Repeat the listing that follows character for character, omitting images.

Records for the task below:

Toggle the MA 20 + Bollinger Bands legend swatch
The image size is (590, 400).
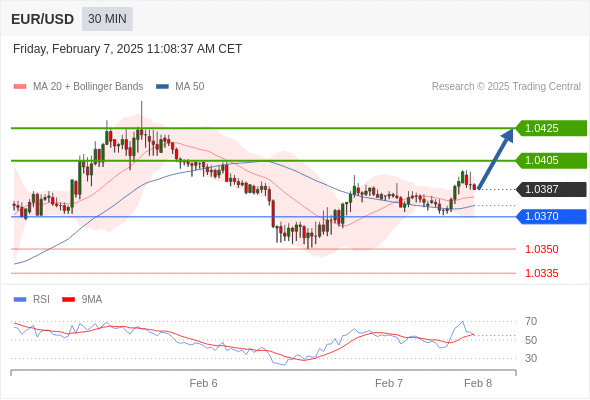tap(20, 87)
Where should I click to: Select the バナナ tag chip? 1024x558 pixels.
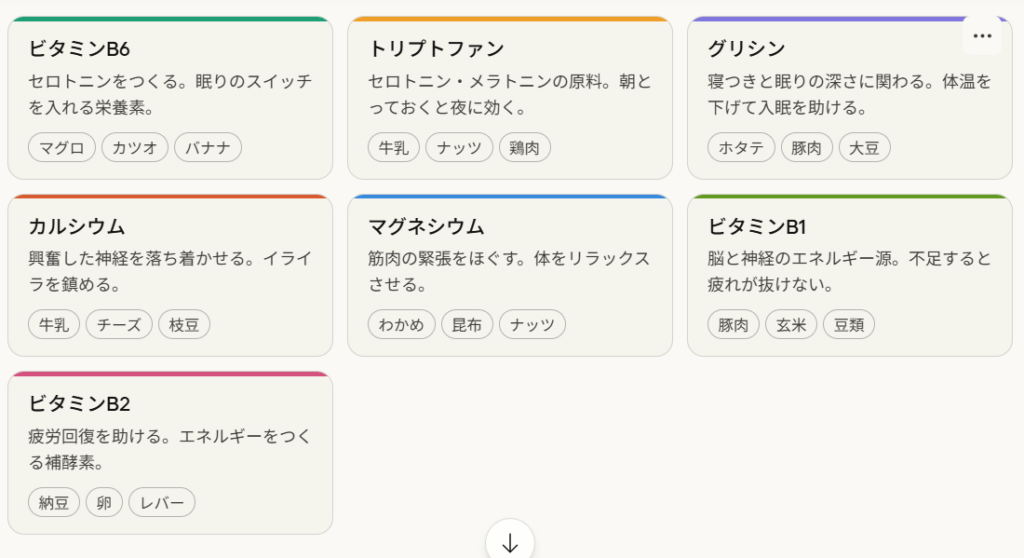coord(208,148)
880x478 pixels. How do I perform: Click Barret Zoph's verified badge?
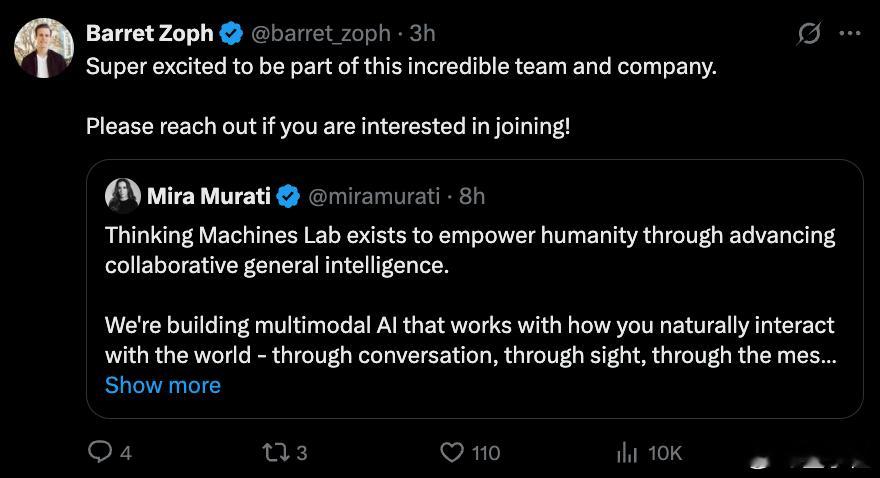coord(231,34)
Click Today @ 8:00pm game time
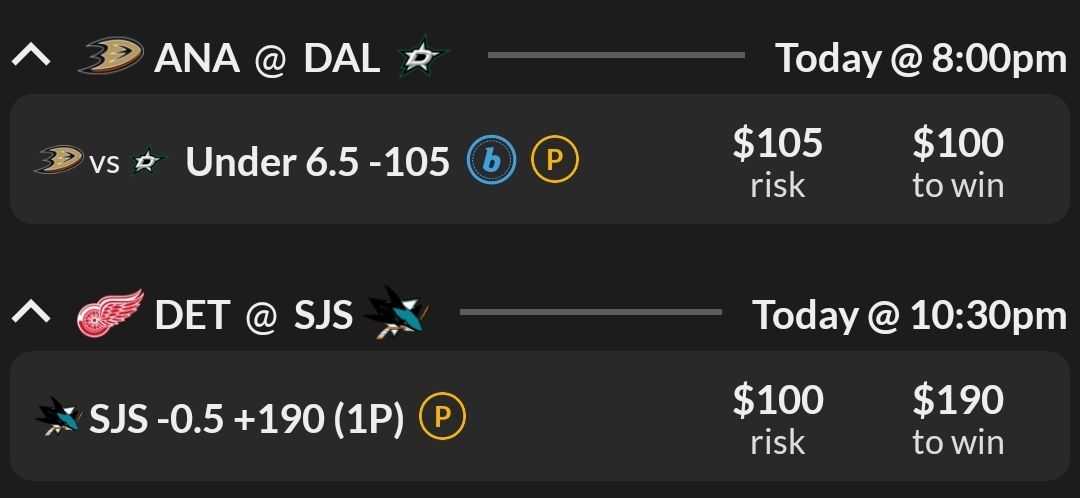This screenshot has width=1080, height=498. [x=921, y=59]
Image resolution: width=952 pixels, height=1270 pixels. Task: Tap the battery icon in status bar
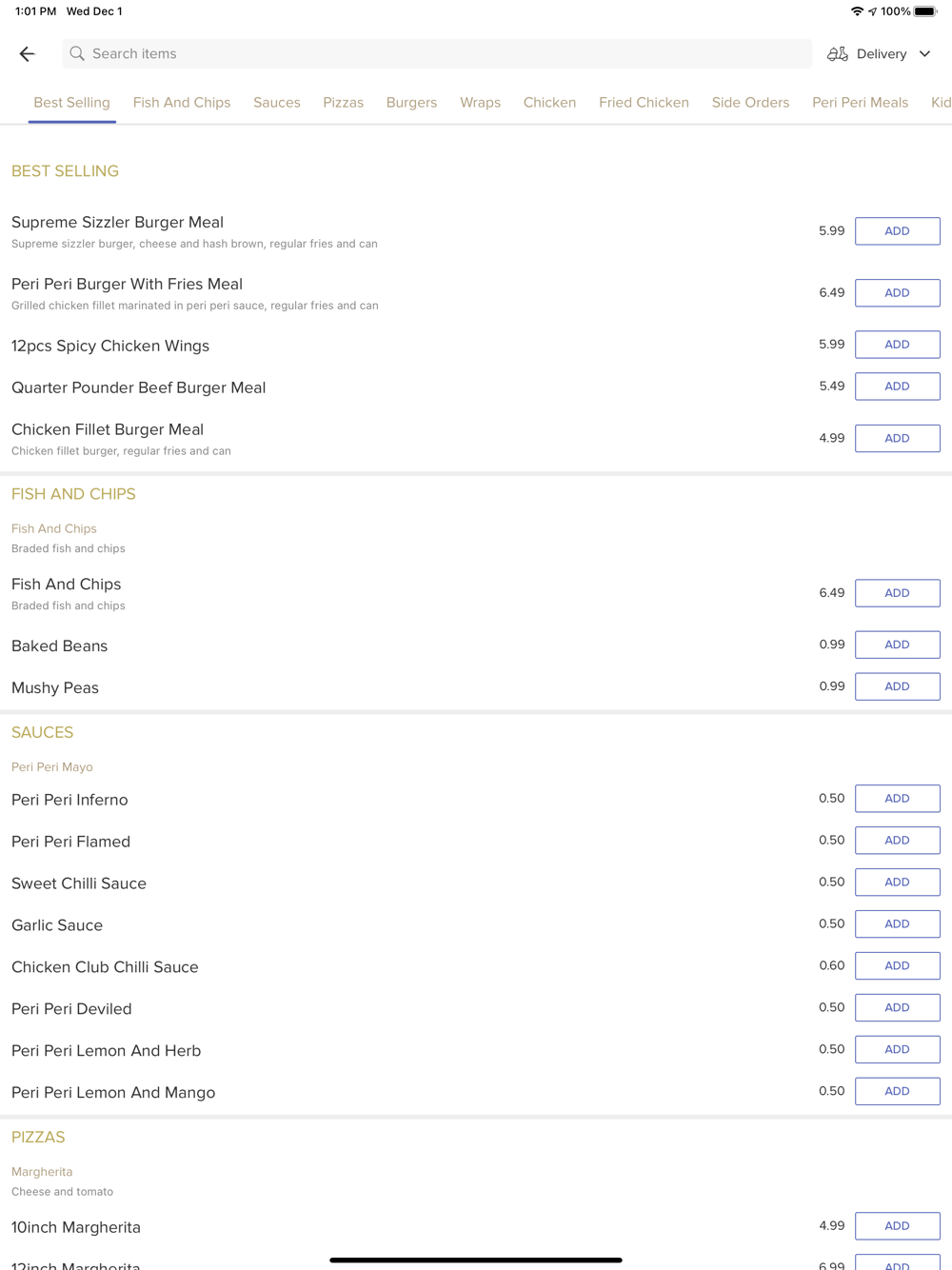(x=925, y=11)
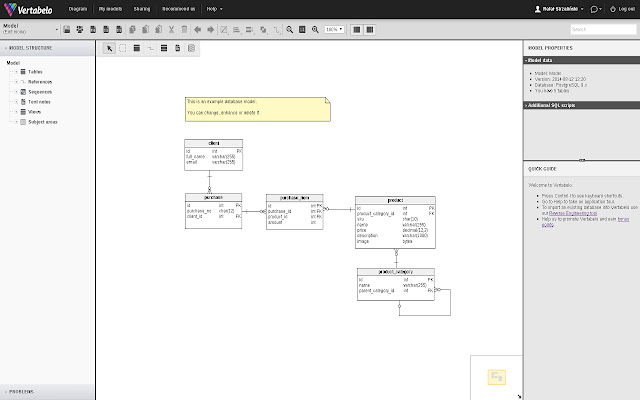Viewport: 640px width, 400px height.
Task: Click the cut (scissors) toolbar icon
Action: [x=171, y=29]
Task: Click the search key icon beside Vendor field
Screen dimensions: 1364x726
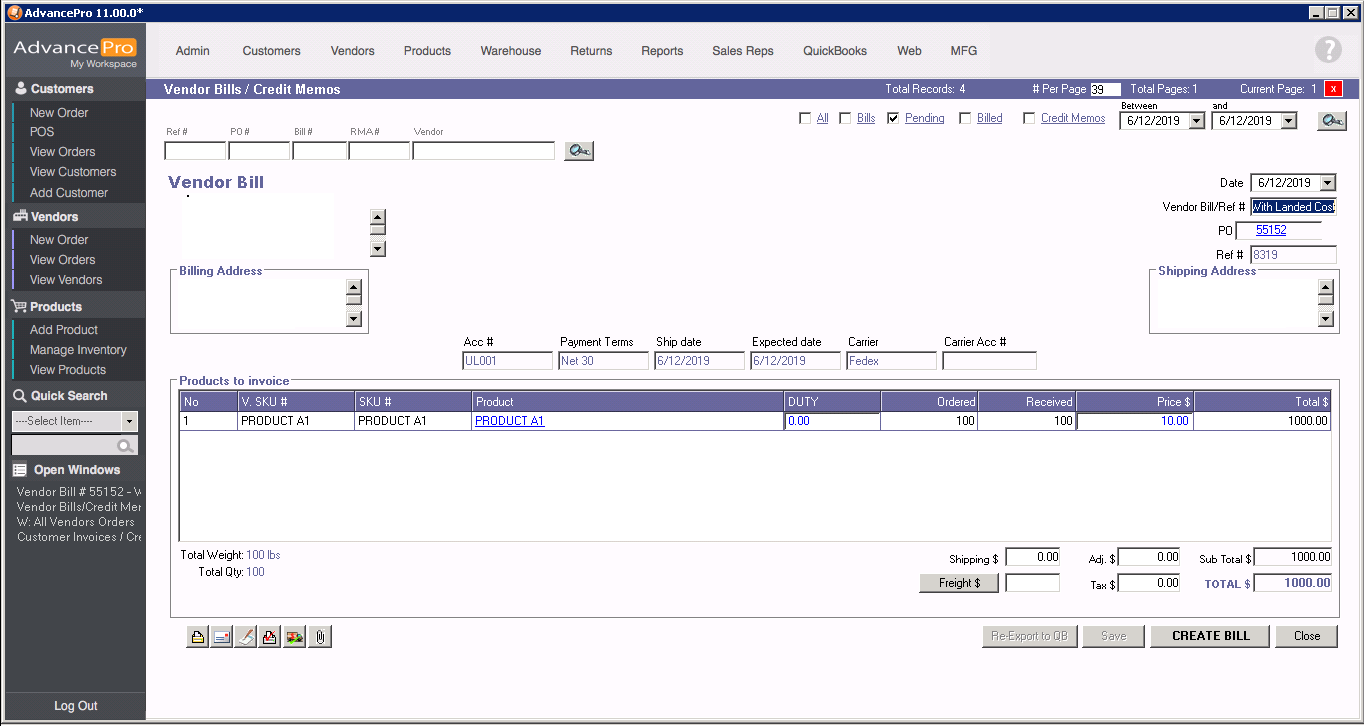Action: click(x=579, y=151)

End of Records for the task.

Answer box:
Toggle the MA 20 + Bollinger Bands legend swatch
The image size is (590, 400).
tap(20, 87)
Where should I click to: Select the バナナ tag chip? 1024x558 pixels.
coord(208,148)
880x478 pixels. How do I perform: Click Barret Zoph's verified badge?
coord(231,34)
Click Today @ 8:00pm game time
This screenshot has width=1080, height=498. [x=921, y=59]
Image resolution: width=952 pixels, height=1270 pixels. Task: Tap the battery icon in status bar
(x=925, y=11)
Viewport: 640px width, 400px height.
Task: Click the cut (scissors) toolbar icon
Action: [x=171, y=29]
Task: Click the search key icon beside Vendor field
Screen dimensions: 1364x726
Action: click(x=579, y=151)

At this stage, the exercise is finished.